Além disso, no acumulado de 12 meses, o Índice Nacional de Preços ao Consumidor Amplo 15 (IPCA-15) alcançou 4,37%. Antes disso, o índice somava 3,9% no período encerrado em março, o que indica aceleração recente dos preços.
Alimentação lidera impacto no mês
Entre os grupos analisados, alimentação e bebidas tiveram maior peso na composição do índice, com alta de 1,46% e impacto de 0,31 ponto percentual. Em seguida, transportes contribuíram com 1,34% e impacto de 0,27 ponto.
No grupo de alimentação, os preços dos produtos consumidos dentro de casa aumentaram com mais intensidade. Esse segmento avançou de 1,10% em março para 1,77% em abril. Entre os itens que mais subiram, destacam-se cenoura (25,43%), cebola (16,54%), leite longa vida (16,33%), tomate (13,76%) e carnes (1,14%).
Ao mesmo tempo, a alimentação fora do domicílio também registrou alta. O índice subiu 0,70%, o dobro do verificado em março, quando ficou em 0,35%.
Segundo o economista-chefe da Associação Paulista de Supermercados (Apas), Felipe Queiroz, a entressafra influenciou esse cenário. De acordo com ele, a redução na produção de alguns itens, como o leite, tem pressionado os preços.
Combustíveis impulsionam transportes
O grupo de transportes apresentou forte influência dos combustíveis, que subiram 6,06% no período. Entre os itens analisados, a gasolina teve o maior impacto individual no índice, com alta de 6,23% e contribuição de 0,32 ponto percentual.
Além disso, o óleo diesel registrou aumento ainda mais expressivo, de 16%, com impacto de 0,04 ponto.
Conflito internacional afeta preços
O cenário internacional também contribuiu para a alta dos combustíveis. Em abril, a guerra envolvendo Estados Unidos e Israel contra o Irã trouxe instabilidade ao mercado de petróleo. Como resultado, bloqueios no Estreito de Ormuz reduziram a circulação de cerca de 20% da produção mundial de petróleo e gás, o que afetou a oferta.
Dessa forma, a menor disponibilidade elevou os preços internacionais. Como o petróleo e seus derivados são commodities negociadas globalmente, os valores aumentaram inclusive em países produtores, como o Brasil.
Para conter os efeitos, o governo brasileiro adotou medidas como isenção de impostos e subsídios. Ainda assim, segundo Queiroz, essas ações apresentam efeito limitado, embora contribuam para reduzir impactos.

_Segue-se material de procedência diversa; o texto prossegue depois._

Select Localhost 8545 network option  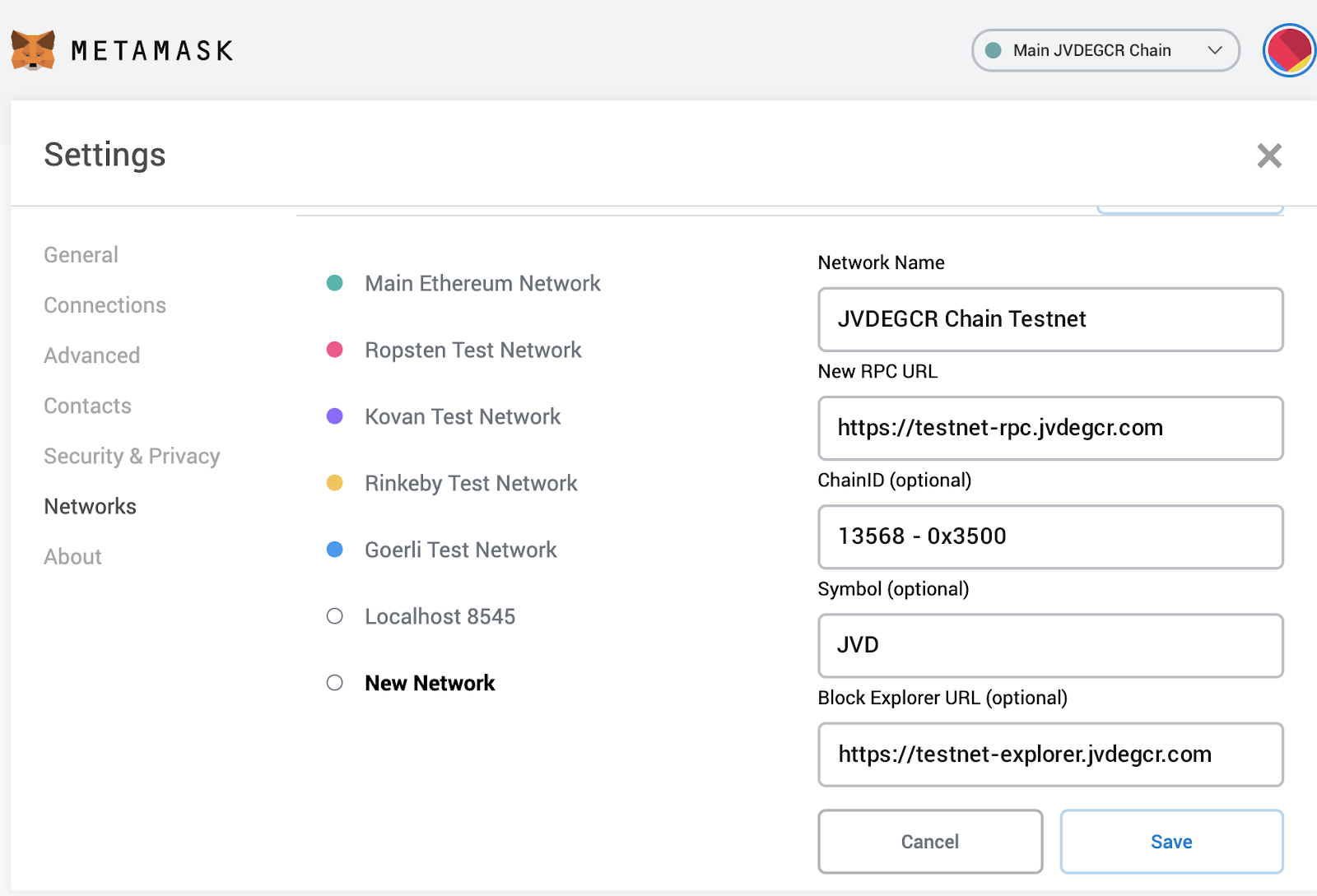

Entenda a diferença entre IPCA-15 e IPCA
O IPCA-15 utiliza metodologia semelhante à do índice oficial de inflação (IPCA), que orienta a meta do governo, fixada em 3% ao ano, com margem de 1,5 ponto percentual para mais ou para menos. Com isso, os dados atuais permanecem dentro desse intervalo.
No entanto, a principal diferença está no período de coleta. No caso divulgado nesta terça-feira (28 de abril), o levantamento ocorreu entre 18 de março e 15 de abril. Já o índice completo considera o mês cheio.
Além disso, ambos os indicadores avaliam uma cesta de produtos e serviços para famílias com renda entre um e 40 salários mínimos, sendo o valor atual de R$ 1.621. Enquanto o IPCA-15 abrange 11 localidades, o IPCA inclui 16 regiões. O resultado final de abril será divulgado em 12 de maio.